Internal Geometry and Separability of Emotion

Visualization of probe outputs via PCA and KDE reveals that LLMs develop a well-defined internal geometry for emotion. Larger models exhibit tighter, more separable clusters for each emotion category. The spatial arrangement of these clusters reflects semantic relationships: anger and disgust are nearly inseparable, joy and surprise form a positive group, and fear and sadness cluster as downcast emotions, with neutral at the center. This structure aligns with psychological models and demonstrates that LLMs encode emotion along meaningful dimensions in their latent space.

Malleability and Prompt-Based Control

The paper demonstrates that the internal emotional state of LLMs is highly malleable. Simple system prompts (e.g., "You are very emotional" or "You always remain calm and composed") can significantly shift the model's expressed emotional tone. Under default conditions, models tend to suppress negative emotions and favor neutral or positive responses. Emotional prompts increase the recall for sadness but decrease precision, indicating a tendency to over-apply sympathetic tones. The "calm" prompt has minimal effect, reinforcing the default professional posture. These results highlight the potential for prompt-based control of emotional expression, but also expose asymmetries in the generative policy for different emotions.

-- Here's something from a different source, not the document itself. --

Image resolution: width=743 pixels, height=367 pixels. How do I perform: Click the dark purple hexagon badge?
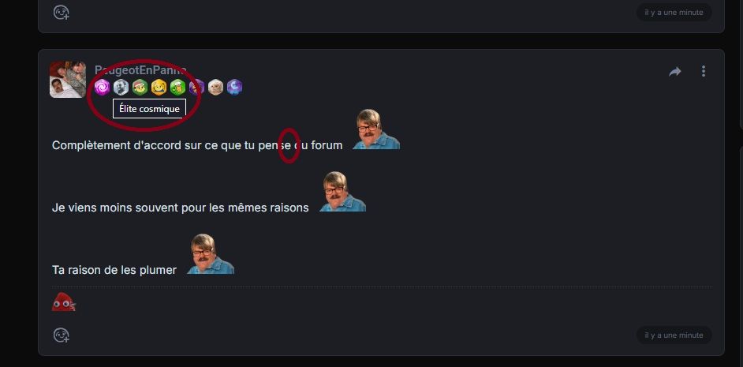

Temporal Persistence of Emotional Tone

Analysis of token-level hidden states in generated replies reveals that the initial emotional stimulus from the user's input remains detectable in the model's activations for hundreds of subsequent tokens. Negative emotions such as anger and fear exhibit the longest persistence, while positive emotions like joy and surprise decay rapidly. This asymmetry reflects the models' tendency to maintain a calming or explanatory tone in response to negative input, while quickly reverting to neutrality after positive input. The persistence curves quantify the "half-life" of emotional signals in LLMs and provide insight into the dynamics of affective state propagation.

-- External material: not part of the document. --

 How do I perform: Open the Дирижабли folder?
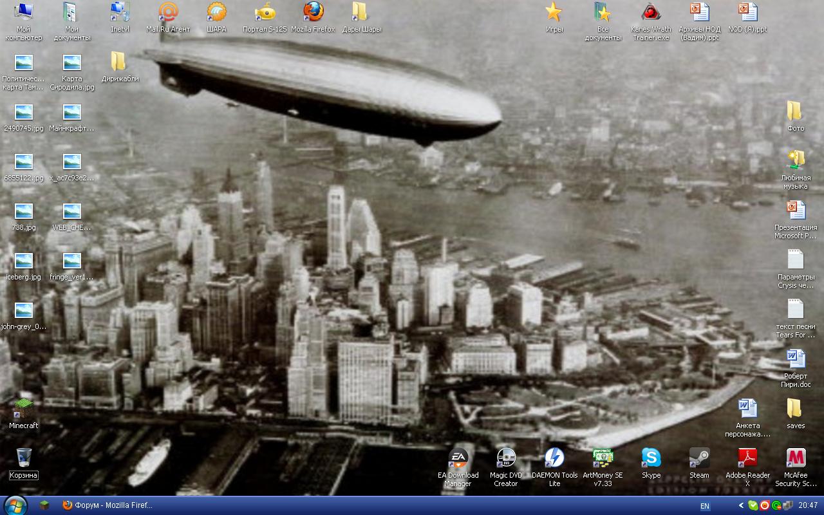(x=120, y=62)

Performance Metrics and Scaling Considerations

Probe-based emotion classification achieves high accuracy, consistently outperforming zero-shot prompting. The performance gap between probe and zero-shot narrows as model size increases, indicating that larger models' generative outputs more fully reflect their latent emotional representations. Qwen models show higher zero-shot coverage than LLaMA, likely due to dataset filtering biases. All experiments are conducted with efficient resource utilization (mixed-precision inference and training on RTX5090 GPUs), and the open-source toolkit enables scalable analysis across model families and sizes.

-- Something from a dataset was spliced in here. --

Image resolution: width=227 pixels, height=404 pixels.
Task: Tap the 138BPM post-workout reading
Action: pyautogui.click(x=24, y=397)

Implications and Future Directions

The findings have significant implications for interpretability, safety, and alignment in AI systems. The clear separability and malleability of emotional states suggest potential for transparent, post-hoc safety mechanisms, but also raise concerns about manipulation and misuse. The paper's limitations include reliance on English Reddit-style text, use of the simplified Ekman taxonomy, potential classifier circularity, and focus on single-turn, text-only prompts. Future work should address cross-lingual robustness, more nuanced emotion taxonomies, multi-turn and multimodal interactions, and the development of real-time "emotion governors" for dynamic control of affective output.

Conclusion

This paper provides a rigorous, large-scale analysis of how LLMs encode, retain, and express emotion. By releasing a 400k utterance corpus and an open-source probing toolkit, the authors establish a foundation for future research in affective computing, interpretability, and AI alignment. The demonstration that emotion emerges early, peaks mid-network, and remains steerable and persistent across tokens advances our understanding of the internal mechanisms underlying emotional intelligence in LLMs.